2. A fuel injection apparatus as set forth in claim 1, wherein said controller corrects a correlation between the rail pressure and the output of said rail pressure sensor using the calculated value of the rail pressure and an actual value of the output from said rail pressure sensor, as sampled when it is determined that the resulting change in the preselected operation characteristic of the engine has appeared, said controller using the corrected correlation to control the electricity to said fuel injectors for subsequent injection of the fuel into the engine.

3. A fuel injection apparatus as set forth in claim 1, wherein said controller uses the calculated value of the rail pressure to control operations of the fuel injectors for subsequent injections of the fuel into the engine.

4. A fuel injection apparatus as set forth in claim 3, wherein said controller selects one of the cylinders of the engine as a target cylinder to be monitored in the resulting change in the preselected operation characteristic of the engine, said controller charging the value of the electricity supplied to one of said fuel injectors which is provided for the target cylinder cyclically until the resulting change in the preselected operation characteristic of the engine appears and calculating the value of the rail pressure using the value of the electricity changed upon appearance of the resulting change in the preselected operation characteristic and the physical property of balance among forces acting on the control valve of the one of said fuel injectors for controlling operations of others of the fuel injectors for subsequent injections of the fuel into the engine.

5. A fuel injection apparatus as set forth in claim 1, wherein the preselected operation characteristic of the engine is an increase in revolution of the engine during an expansion stroke thereof.

6. A fuel injection apparatus as set forth in claim 1, wherein the actuator of each of said fuel injectors is implemented by a solenoid which is supplied with an electric current to produce a magnetic attraction acting on the control valve to open the pressure chamber, and wherein the level of the electricity to be charged by said controller to induce the change in the preselected operation characteristic of the engine is a maximum value of the electric current.

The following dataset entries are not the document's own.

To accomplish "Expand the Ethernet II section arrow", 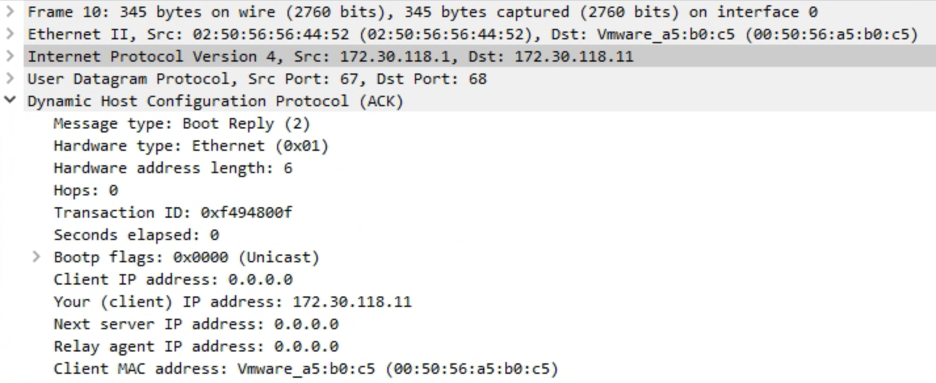I will pos(10,34).
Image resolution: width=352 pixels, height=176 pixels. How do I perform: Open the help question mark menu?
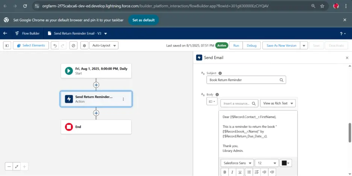point(343,33)
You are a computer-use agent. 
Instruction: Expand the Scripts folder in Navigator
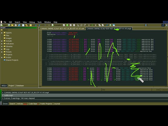2,57
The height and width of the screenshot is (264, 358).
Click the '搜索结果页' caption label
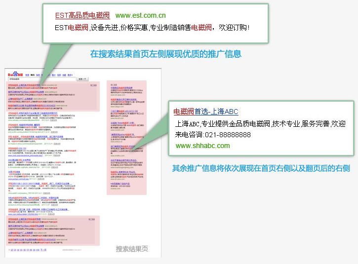(132, 249)
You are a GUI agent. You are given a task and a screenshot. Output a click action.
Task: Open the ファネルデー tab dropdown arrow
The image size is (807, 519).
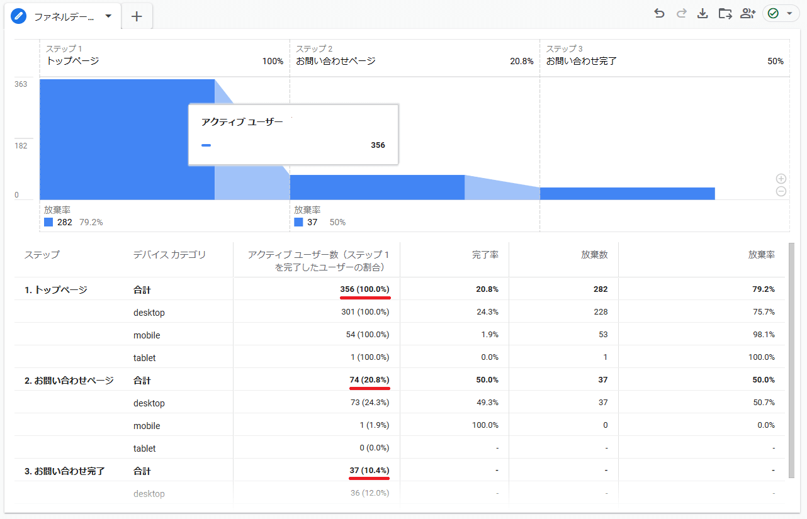(108, 16)
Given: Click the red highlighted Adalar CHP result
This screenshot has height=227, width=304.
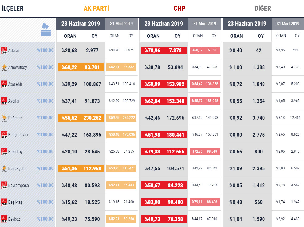Looking at the screenshot, I should (x=164, y=50).
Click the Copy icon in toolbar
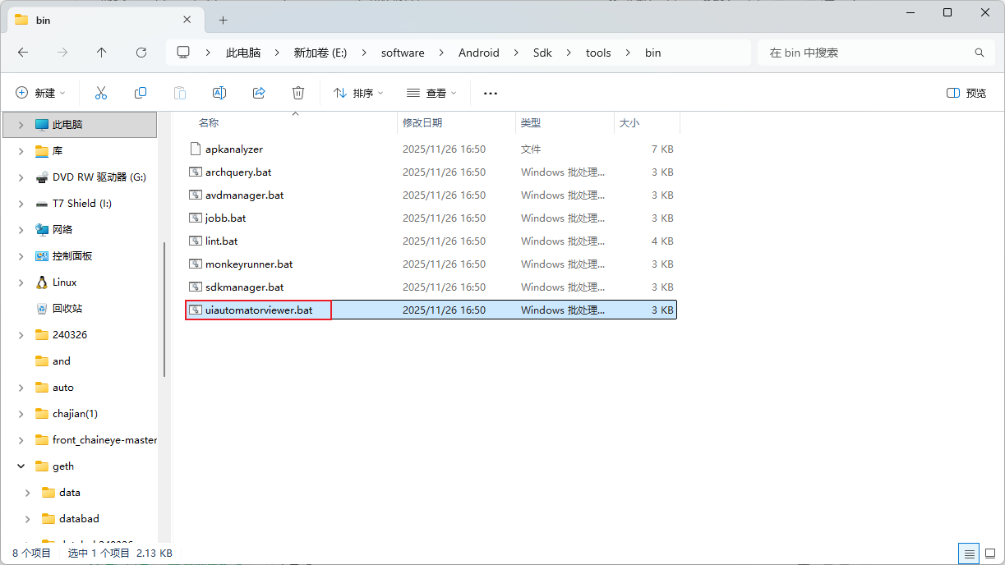1005x565 pixels. click(141, 93)
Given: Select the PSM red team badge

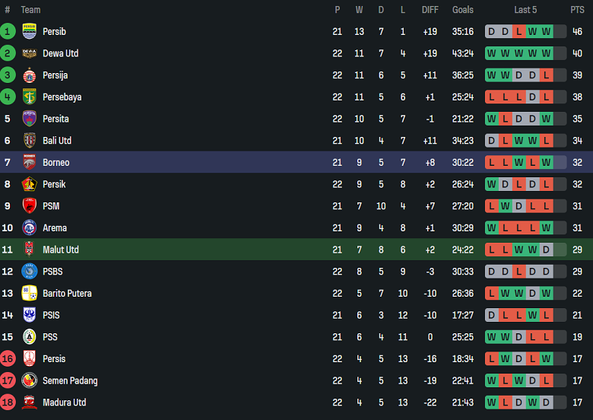Looking at the screenshot, I should (30, 206).
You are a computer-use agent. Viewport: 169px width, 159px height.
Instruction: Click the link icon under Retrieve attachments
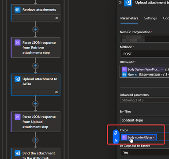[x=56, y=18]
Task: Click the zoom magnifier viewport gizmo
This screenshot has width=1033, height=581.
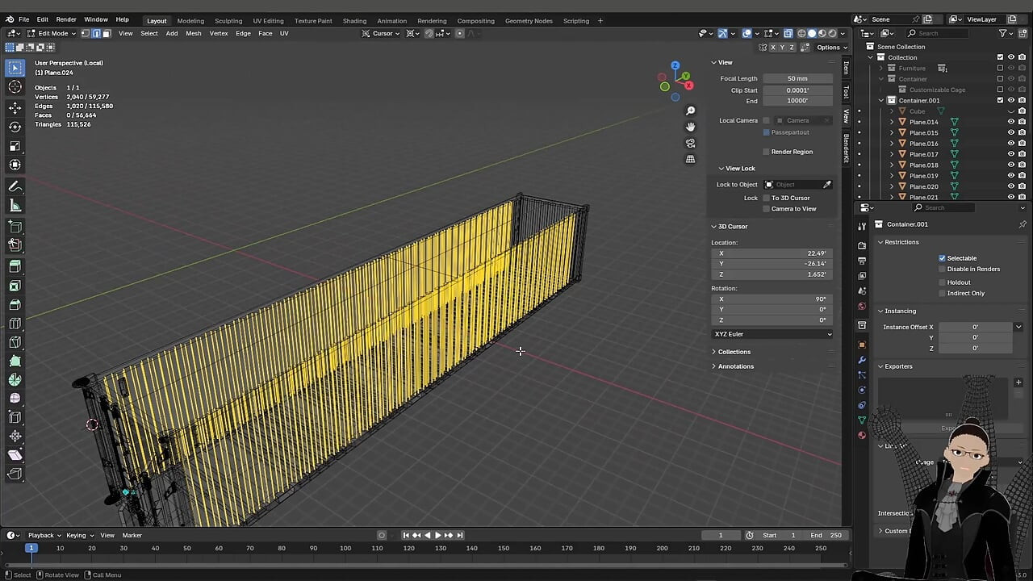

7. A fuel injection apparatus as set forth in claim 1, wherein the actuator of each of said fuel injectors is implemented by a piezoelectric device which is responsive to input of voltage to expand to move the control valve to open the pressure chamber, and wherein the level of the electricity to be changed by said controller to induce the change in the preselected operation characteristic of the engine is a maximum value of the voltage applied to the piezoelectric device.